[Item position entries]
- - - - -
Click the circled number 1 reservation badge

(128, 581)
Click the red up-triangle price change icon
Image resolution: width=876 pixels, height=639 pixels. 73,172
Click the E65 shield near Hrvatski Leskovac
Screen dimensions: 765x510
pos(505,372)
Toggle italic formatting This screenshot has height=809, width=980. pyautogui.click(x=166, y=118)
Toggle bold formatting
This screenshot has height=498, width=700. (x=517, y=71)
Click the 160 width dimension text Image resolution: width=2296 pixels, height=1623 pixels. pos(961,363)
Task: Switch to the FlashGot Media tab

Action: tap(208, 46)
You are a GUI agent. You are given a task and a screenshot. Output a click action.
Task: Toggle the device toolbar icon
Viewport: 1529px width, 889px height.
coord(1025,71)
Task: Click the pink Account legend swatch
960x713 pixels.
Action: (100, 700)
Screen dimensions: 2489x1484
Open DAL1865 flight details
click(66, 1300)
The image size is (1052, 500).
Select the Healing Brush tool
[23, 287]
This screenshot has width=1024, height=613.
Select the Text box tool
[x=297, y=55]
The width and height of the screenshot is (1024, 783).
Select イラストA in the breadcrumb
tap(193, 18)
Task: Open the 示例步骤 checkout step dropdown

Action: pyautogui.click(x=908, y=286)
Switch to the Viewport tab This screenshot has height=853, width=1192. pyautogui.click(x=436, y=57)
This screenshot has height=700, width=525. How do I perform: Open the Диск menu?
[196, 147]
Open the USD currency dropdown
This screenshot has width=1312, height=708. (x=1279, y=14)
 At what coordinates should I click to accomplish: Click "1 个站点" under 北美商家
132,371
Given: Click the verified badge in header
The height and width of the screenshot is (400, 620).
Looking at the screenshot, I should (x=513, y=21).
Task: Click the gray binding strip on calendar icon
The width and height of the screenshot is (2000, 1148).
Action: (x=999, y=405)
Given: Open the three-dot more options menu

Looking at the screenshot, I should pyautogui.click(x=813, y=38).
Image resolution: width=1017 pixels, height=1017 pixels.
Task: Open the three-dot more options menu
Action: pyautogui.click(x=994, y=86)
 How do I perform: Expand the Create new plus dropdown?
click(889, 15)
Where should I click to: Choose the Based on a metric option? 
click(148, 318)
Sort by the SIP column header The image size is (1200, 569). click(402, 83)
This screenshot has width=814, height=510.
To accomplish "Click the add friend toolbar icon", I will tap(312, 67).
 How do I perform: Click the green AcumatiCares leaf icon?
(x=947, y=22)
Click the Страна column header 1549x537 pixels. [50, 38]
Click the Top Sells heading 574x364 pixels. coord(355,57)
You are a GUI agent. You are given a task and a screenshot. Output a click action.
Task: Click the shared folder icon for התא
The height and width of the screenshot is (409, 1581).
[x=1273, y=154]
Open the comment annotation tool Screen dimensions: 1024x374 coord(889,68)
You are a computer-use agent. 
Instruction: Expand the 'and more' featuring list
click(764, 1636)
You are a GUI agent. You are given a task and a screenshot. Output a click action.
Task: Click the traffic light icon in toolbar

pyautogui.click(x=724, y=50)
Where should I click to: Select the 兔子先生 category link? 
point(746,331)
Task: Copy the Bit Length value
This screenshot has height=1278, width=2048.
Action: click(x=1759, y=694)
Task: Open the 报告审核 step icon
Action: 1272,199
- - - - -
Edit the data above so that "toolbar" becomes "tool strip" everywhere. Keep every other part identical.

Click the circled number 1 reservation badge

(128, 581)
Click the red up-triangle price change icon
Image resolution: width=876 pixels, height=639 pixels. 73,172
Click the E65 shield near Hrvatski Leskovac
Screen dimensions: 765x510
pos(505,372)
Toggle italic formatting This screenshot has height=809, width=980. pyautogui.click(x=166, y=118)
Toggle bold formatting
This screenshot has height=498, width=700. (x=517, y=71)
Click the 160 width dimension text Image resolution: width=2296 pixels, height=1623 pixels. pos(961,363)
Task: Switch to the FlashGot Media tab

Action: tap(208, 46)
You are a GUI agent. You are given a task and a screenshot. Output a click action.
Task: Toggle the device tool strip icon
Viewport: 1529px width, 889px height.
coord(1025,71)
Task: Click the pink Account legend swatch
960x713 pixels.
Action: (100, 700)
Screen dimensions: 2489x1484
Open DAL1865 flight details
click(66, 1300)
The image size is (1052, 500).
Select the Healing Brush tool
[23, 287]
This screenshot has width=1024, height=613.
Select the Text box tool
[x=297, y=55]
The width and height of the screenshot is (1024, 783).
Select イラストA in the breadcrumb
tap(193, 18)
Task: Open the 示例步骤 checkout step dropdown

Action: pyautogui.click(x=908, y=286)
Switch to the Viewport tab This screenshot has height=853, width=1192. pyautogui.click(x=436, y=57)
This screenshot has height=700, width=525. How do I perform: Open the Диск menu?
[196, 147]
Open the USD currency dropdown
This screenshot has width=1312, height=708. (x=1279, y=14)
 At what coordinates should I click to accomplish: Click "1 个站点" under 北美商家
132,371
Given: Click the verified badge in header
The height and width of the screenshot is (400, 620).
Looking at the screenshot, I should (x=513, y=21).
Task: Click the gray binding strip on calendar icon
The width and height of the screenshot is (2000, 1148).
Action: (x=999, y=405)
Given: Open the three-dot more options menu

Looking at the screenshot, I should pyautogui.click(x=813, y=38).
Image resolution: width=1017 pixels, height=1017 pixels.
Task: Open the three-dot more options menu
Action: pyautogui.click(x=994, y=86)
 How do I perform: Expand the Create new plus dropdown?
click(889, 15)
Where should I click to: Choose the Based on a metric option? 
click(148, 318)
Sort by the SIP column header The image size is (1200, 569). click(402, 83)
This screenshot has width=814, height=510.
To accomplish "Click the add friend tool strip icon", I will tap(312, 67).
 How do I perform: Click the green AcumatiCares leaf icon?
(x=947, y=22)
Click the Страна column header 1549x537 pixels. [50, 38]
Click the Top Sells heading 574x364 pixels. coord(355,57)
You are a GUI agent. You are given a task and a screenshot. Output a click action.
Task: Click the shared folder icon for התא
The height and width of the screenshot is (409, 1581).
[x=1273, y=154]
Open the comment annotation tool Screen dimensions: 1024x374 coord(889,68)
You are a computer-use agent. 
Instruction: Expand the 'and more' featuring list
click(764, 1636)
You are a GUI agent. You are given a task and a screenshot. Output a click action.
Task: Click the traffic light icon in tool strip

pyautogui.click(x=724, y=50)
Where should I click to: Select the 兔子先生 category link? 
point(746,331)
Task: Copy the Bit Length value
This screenshot has height=1278, width=2048.
Action: click(x=1759, y=694)
Task: Open the 报告审核 step icon
Action: 1272,199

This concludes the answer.